Это была простыня. Иван принял ее за саван.
«Мертвый... похоронили...», – охваченный ужасом подумал он.
Первым его побуждением было поскорее бежать, но лишь только он шевельнулся, как точно кто обухом хватил его по голове, а в других частях тела так нестерпимо закололо, что он снова лишился сознания.
Иван, по-прежнему томимый жаждой, опять долго плавал и на этот раз добрался-таки до воды и долго глотал ее, но вода оказалась какою-то пустою, и сколько он ее ни пил, не утоляла жажды.
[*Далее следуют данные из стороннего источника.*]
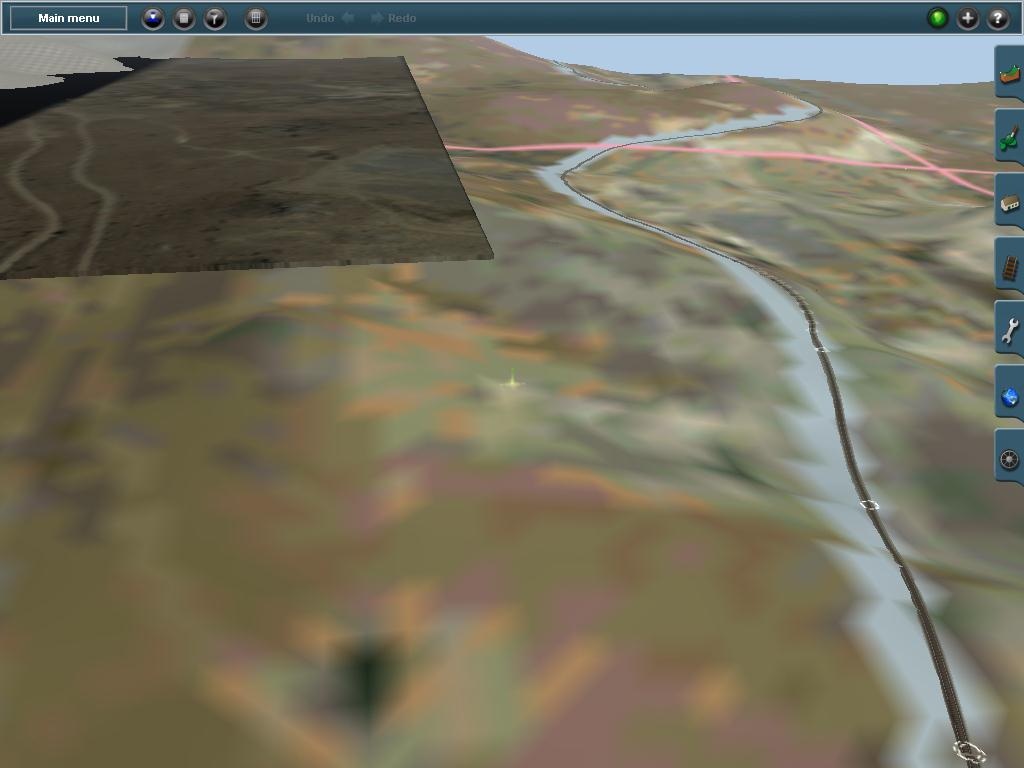Open the Main menu
Screen dimensions: 1024x768
pos(68,18)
Когда он снова очнулся, в его воспаленном мозгу обрывками проскользнули сумбурно-смутные воспоминания о том, что приятели избили его. Он догадался, что они же раздели его донага и, как недобитую собаку, бросили куда-то умирать...
И весь трясущийся от животного страха, мучимый жаждой, страдая от нестерпимой боли во всем теле, Иван, ища выхода, наугад пополз на четвереньках, но вдруг размозженной головой уперся в стену...
Он опять свалился и, очнувшись, стал царапаться руками по стене. После многих усилий ему удалось подняться на дрожащие ноги, но, ступив шаг, он грохнулся со всего роста на пол...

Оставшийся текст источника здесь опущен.